En esta entrevista, Verónica Bermejo aborda una de las decisiones patrimoniales que más se posponen y que, sin embargo, más disgustos evita: otorgar testamento. Lo define como “una herramienta de previsión y tranquilidad”, especialmente cuando hay hijos, porque permite ordenar la sucesión y simplificar los trámites a la familia.
¿Qué pasa si no hay testamento?
Al fallecer sin haberlo otorgado se abre la sucesión intestada. Los hijos heredan por ley, pero antes hay que tramitar una declaración de herederos: más gestiones, más tiempo y más coste.

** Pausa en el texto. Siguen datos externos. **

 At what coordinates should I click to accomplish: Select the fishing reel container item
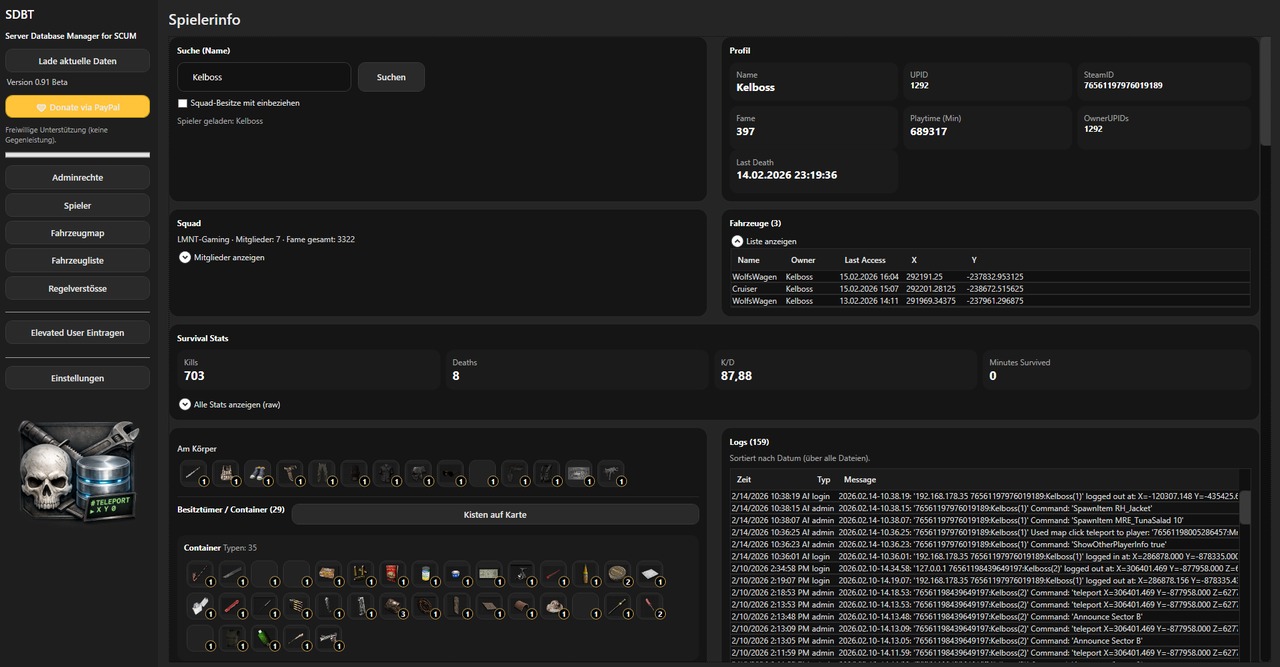(x=521, y=574)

Además, el reparto se hace conforme a lo que marca la norma, sin que la persona fallecida haya podido decidir sobre aquellos aspectos que la ley sí le permitía ordenar.

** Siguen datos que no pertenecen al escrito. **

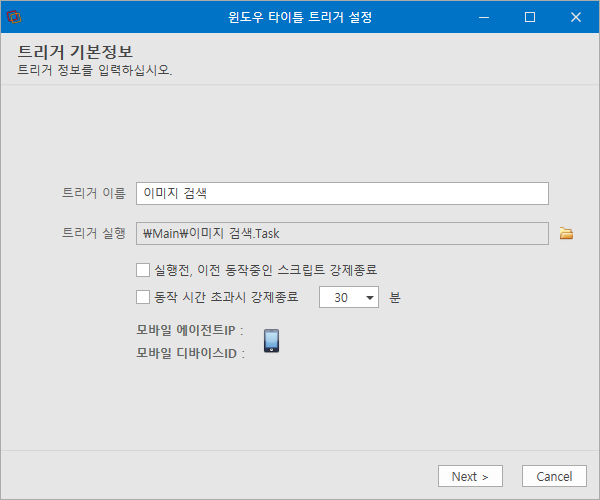Minimize the trigger settings window
Screen dimensions: 600x500
tap(484, 17)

Los conflictos más frecuentes entre herederos
Según explica, las discrepancias suelen aparecer al repartir bienes que no se pueden dividir, como una vivienda o un negocio familiar, y también al administrar la herencia, valorar los bienes o vender un inmueble heredado. Un testamento bien redactado reduce las interpretaciones enfrentadas y ayuda a preservar la relación familiar en un momento delicado.
Proteger al cónyuge y, sobre todo, a la pareja no casada
El testamento permite reforzar la posición del cónyuge viudo dentro de los límites legales, por ejemplo respecto a la vivienda familiar o al usufructo. El caso crítico es el de las parejas no casadas: en régimen común no tienen derechos hereditarios automáticos y la regulación varía entre comunidades autónomas, de modo que el testamento se convierte en la principal vía de protección.

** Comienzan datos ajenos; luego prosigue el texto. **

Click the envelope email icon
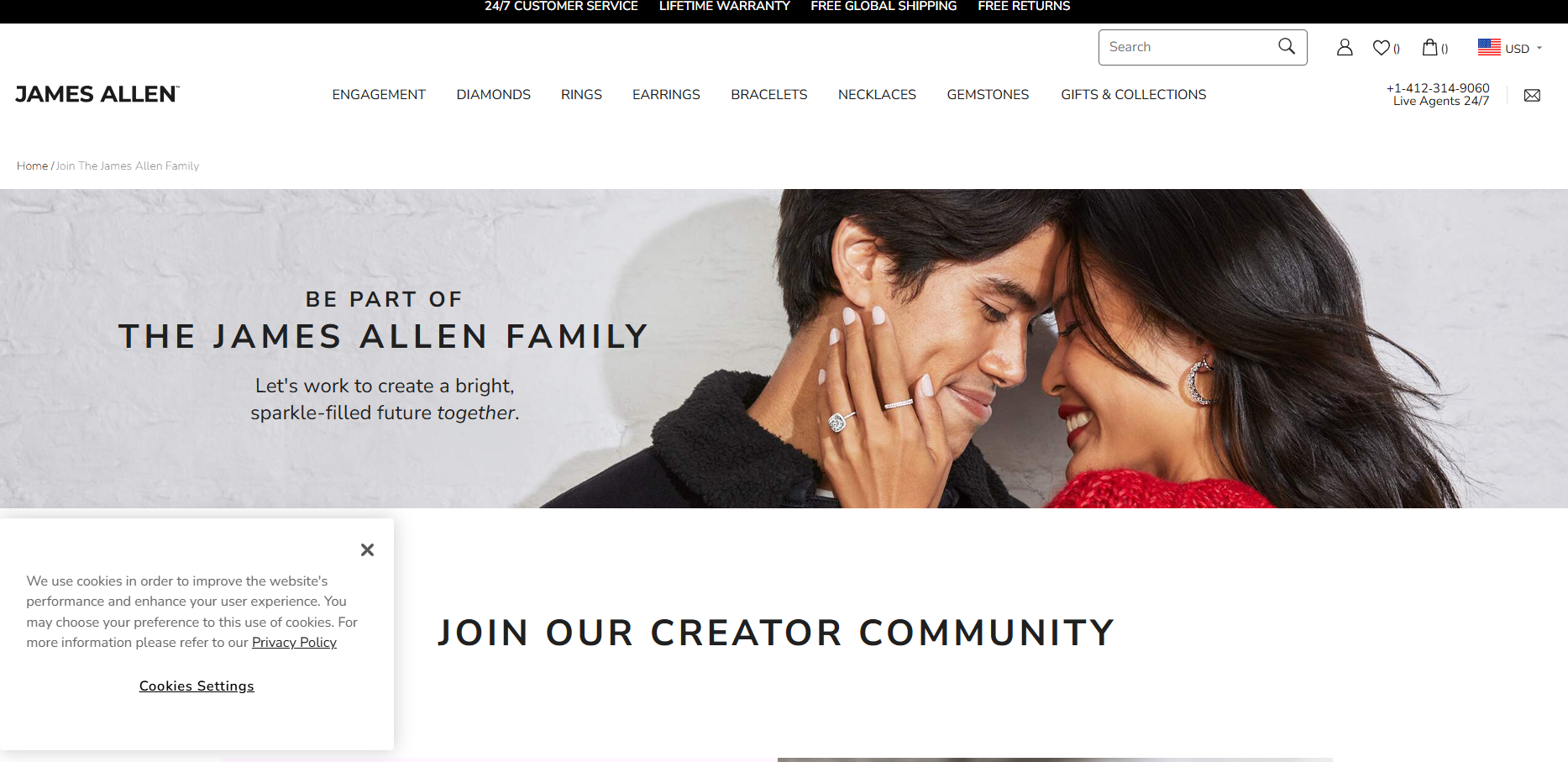Image resolution: width=1568 pixels, height=762 pixels. tap(1532, 95)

¿Cuándo conviene revisar el testamento?
No caduca, pero debe reflejar la realidad actual. Conviene revisarlo ante cualquier cambio relevante: nacimiento de hijos o nietos, matrimonio, divorcio, compra o venta de inmuebles, creación de una empresa o fallecimiento de alguna de las personas designadas.
Antes de acudir a otorgar el testamento
Recomienda llegar con una idea clara del patrimonio y de los objetivos familiares, y contar con asesoramiento jurídico previo para conocer qué permite la ley y dónde están sus límites. Frente a la creencia extendida de que el testamento es cosa de grandes fortunas, cualquier persona con bienes, hijos o responsabilidades familiares se beneficia de dejar su sucesión ordenada.